Ultimately, retrofitting the home will ensure the home’s occupants have a place to live if a seismic event were to occur. Not being sure of where you can live after such a life-changing event can cause immense stress. By being proactive and retrofitting the home, you’re protecting your property and avoiding being left without a home if something were to happen.
Seismic Retrofit Design
Retrofitting a home is to make sure the foundation is not displaced when shaking due to an earthquake that takes place underneath the ground. Reinforcing the structure this way will reduce the risk of damage and allow the home’s inhabitants to shelter-in-place. Here is a list of some seismic upgrades that can be done:
- Brace existing cripple walls at the home’s foundation. Cripple walls are short walls that are situated at the foundation of a home, and they are used to support the floor and exterior walls.

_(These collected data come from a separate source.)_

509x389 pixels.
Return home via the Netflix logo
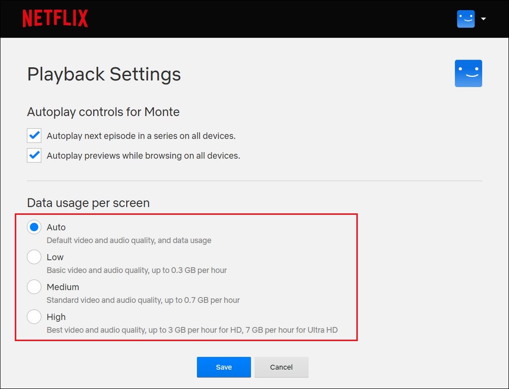55,18
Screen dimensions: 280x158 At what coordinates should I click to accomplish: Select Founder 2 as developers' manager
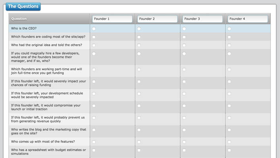[x=139, y=54]
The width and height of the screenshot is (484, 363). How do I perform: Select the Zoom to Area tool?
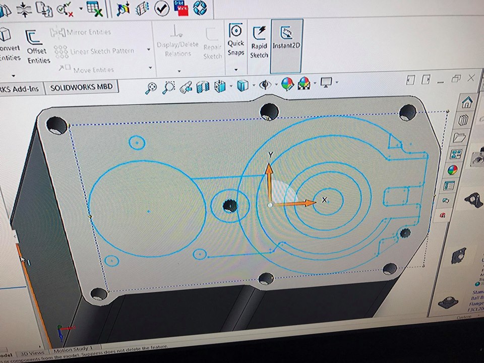[169, 87]
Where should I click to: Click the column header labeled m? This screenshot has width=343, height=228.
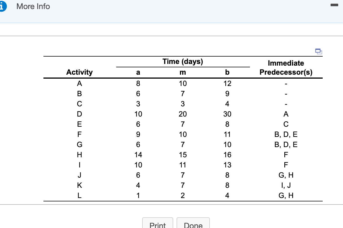[x=183, y=72]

If these walls become damaged, they can cause these supports to be displaced, bringing the whole house down, so bracing these walls strengthens the structure by increasing the stability of the cripple walls. Also, the area known as the crawl space underneath the structure can be reinforced to resist earthquakes, much like the cripple wall bracing.
- Foundation bolting is just that – bolting the home to the foundation. This practice ensures the structure of the home does not become displaced from the foundation during a seismic event. Holes will be drilled through a sill plate into the foundation, and then anchor bolts will be installed into those holes. In order for this to be effective, the bolts must be properly installed through the plates.

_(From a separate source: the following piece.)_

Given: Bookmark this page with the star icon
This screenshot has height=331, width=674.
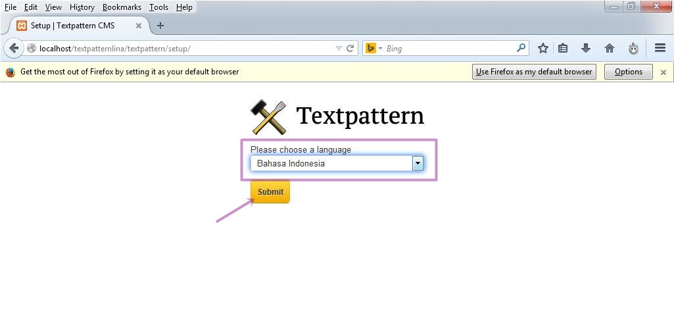Looking at the screenshot, I should (542, 48).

- If the home has a brick chimney, there are some tactics that can be used to reinforce or strap down the chimney. Keep in mind the bricks of the chimney can fall through the flue system and become a deadly projectile during a seismic event.
- To secure the chimney, a layer of plywood on the roof can be added around the chimney.
- The upper part of the chimney can be replaced with metal to eliminate twisting during an earthquake.
- A diagonal steel brace can be added to the chimney.
- Lastly, if the chimney is not functional, adding a steel tube filled with concrete can help in reinforcing it.
- Reinforce exterior walls made of masonry. New anchorage and ties across the roof can secure the masonry. Additionally, the connections between the roof and the floor joists can be reinforced.
- Homes with living space over the garage are vulnerable to earthquake shaking. These walls can be reinforced. The garage door opening can also be retrofitted by adding plywood sheathing or steel panels to each side of the garage door.
- Homes in certain locations, such as hillsides or on posts or piers, can be more susceptible to land sliding or pier displacement during an earthquake. These homes need to have bracings to support the posts or columns.
- Installation of an emergency gas shut-off device will protect the home’s inhabitants in case of an earthquake. The local gas company should help with determining the necessity for an emergency turn-off.
How Much Does a Seismic Retrofit Cost?
Retrofitting a home can cost up to $7,000 depending on the size of the home, retrofitting technique, location of the home, etc. Homes located on hillsides, homes with basements, or living areas above the garage will be more costly to retrofit. If bolting is the only requirement for retrofitting a home, then it can cost as little as $3,000. The cost will ultimately need to come from a contractor after reviewing the engineer’s recommendations on the retrofitting project.
Hiring Professionals to do Seismic Upgrades
A civil engineer and structural engineer will be needed to make the recommendations on the seismic upgrade. Once the design is complete, a contractor will be needed to complete the project. Seismic retrofitting is common in California due to the increased risk of earthquakes, so the local building department will have some suggestions on how to get started.